Statistics: an eval score is not a fact

Eval scores are estimates from a sample, so report uncertainty. Give a standard error and a 95% confidence interval (mean ± 1.96 × SEM). If Model A scores 72% and Model B 70% on 200 questions with overlapping intervals, the 2-point gap is noise. Use a paired test when comparing two models on the same questions (they tend to fail the same items, which cuts variance), and clustered standard errors when questions are grouped (many questions per document — naive errors can be 3× too small).

Analogy: Reporting an eval score without a confidence interval is like reporting an election poll without a margin of error — a "2-point lead" inside a ±3-point band is not a lead at all.

Reliability: pass@k vs pass^k

For non-deterministic agents, choose the right reliability metric. pass@k = succeeds at least once in k tries (good when any single success counts). pass^k = succeeds on all k tries (the right bar for customer-facing reliability). They diverge wildly: an agent that solves a task 6 times out of 10 has pass@10 ≈ 99.99% but pass^10 ≈ 0.6%. Reporting the flattering pass@k for a "works every time" claim is a classic error.

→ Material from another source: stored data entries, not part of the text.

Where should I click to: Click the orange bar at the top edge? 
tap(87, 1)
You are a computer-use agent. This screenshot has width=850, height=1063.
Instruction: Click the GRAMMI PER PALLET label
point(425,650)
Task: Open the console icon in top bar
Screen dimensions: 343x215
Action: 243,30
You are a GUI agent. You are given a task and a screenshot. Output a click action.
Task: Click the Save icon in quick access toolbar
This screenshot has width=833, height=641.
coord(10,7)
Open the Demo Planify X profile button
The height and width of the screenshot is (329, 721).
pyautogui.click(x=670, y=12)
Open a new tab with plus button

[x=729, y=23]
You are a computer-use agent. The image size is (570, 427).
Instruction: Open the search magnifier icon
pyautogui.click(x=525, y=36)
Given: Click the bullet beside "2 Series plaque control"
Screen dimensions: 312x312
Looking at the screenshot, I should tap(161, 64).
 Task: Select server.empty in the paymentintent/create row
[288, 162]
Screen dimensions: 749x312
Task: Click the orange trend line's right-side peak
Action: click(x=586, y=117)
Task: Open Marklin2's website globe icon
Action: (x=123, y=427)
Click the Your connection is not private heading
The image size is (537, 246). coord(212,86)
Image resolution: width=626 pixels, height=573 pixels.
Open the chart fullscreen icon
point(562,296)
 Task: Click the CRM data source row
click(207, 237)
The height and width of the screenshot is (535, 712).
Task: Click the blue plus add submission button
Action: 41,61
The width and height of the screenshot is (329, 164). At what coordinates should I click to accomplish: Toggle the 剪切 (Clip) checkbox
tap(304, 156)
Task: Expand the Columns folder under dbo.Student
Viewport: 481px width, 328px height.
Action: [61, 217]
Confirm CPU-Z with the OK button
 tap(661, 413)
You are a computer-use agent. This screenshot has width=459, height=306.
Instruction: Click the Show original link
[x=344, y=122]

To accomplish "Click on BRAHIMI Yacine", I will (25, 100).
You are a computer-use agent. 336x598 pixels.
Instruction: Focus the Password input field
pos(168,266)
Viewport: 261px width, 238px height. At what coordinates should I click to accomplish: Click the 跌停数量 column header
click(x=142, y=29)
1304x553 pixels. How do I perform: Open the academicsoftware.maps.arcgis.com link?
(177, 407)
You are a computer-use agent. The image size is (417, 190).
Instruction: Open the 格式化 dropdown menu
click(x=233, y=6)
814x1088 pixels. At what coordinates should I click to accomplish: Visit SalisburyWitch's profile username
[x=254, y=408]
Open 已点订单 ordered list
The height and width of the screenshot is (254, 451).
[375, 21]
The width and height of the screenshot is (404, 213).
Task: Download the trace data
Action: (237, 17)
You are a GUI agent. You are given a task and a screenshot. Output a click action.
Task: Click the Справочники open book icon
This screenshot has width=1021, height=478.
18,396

Common mistakes and best practices, consolidated

Real-world cases. Rechat's "Lucy" real-estate assistant used tiered evals — Level-1 assertions like "never expose an internal UUID" that doubled as inference-time retry triggers — to escape whack-a-mole debugging. Honeycomb iterated a query-correctness judge to >90% agreement with its domain expert in three rounds, then used it to gate changes. Anthropic's Claude.ai web-search feature was tuned with balanced evals covering queries that should and should not trigger a search, preventing both under- and over-triggering. Medical assistants use binary LLM-judge evals to catch implicit PHI leaks ("the same medication as his father") that regex filters miss. And production platforms (Arize, Langfuse, LangSmith, Phoenix) ingest OpenTelemetry traces to sample live traffic, score it asynchronously, and auto-roll-back on guardrail breaches.

Section summary

• Evals are systematic measurement, not vibe checks. They replace gut feeling with a repeatable score you can run on every change — the difference between teams that succeed with LLM products and teams stuck in whack-a-mole debugging.
• Benchmark scores ≠ product quality. Model evals rank general capability; only your own task-specific evals on realistic inputs predict whether your system does your job well.
• Looking at your data is the highest-ROI activity. Error analysis — reading traces and bucketing failures by root cause — decides what to fix and what to even measure. Generic metrics create false confidence.
• Pick the cheapest reliable grader: deterministic code > reference-based metrics > LLM-as-a-judge/human. Layer them, and prefer binary pass/fail over fuzzy 1–5 scales.
• An LLM judge must itself be validated against a human expert (via TPR/TNR, not raw accuracy) and de-biased for position, verbosity, and self-preference before you trust its scores.
• RAG and agents need specialized evals: score retrieval and generation separately (faithfulness ≠ truth); grade an agent's end-state over its exact path except where order is mandatory.
• Run both offline and online evals, report uncertainty (confidence intervals, paired tests, pass^k for reliability), keep guardrails separate, and close the flywheel by feeding every production failure back into the suite.
• Define "good" up front (Evaluation-Driven Development). Building the eval before the feature makes quality measurable from the start and far easier than reverse-engineering criteria after launch.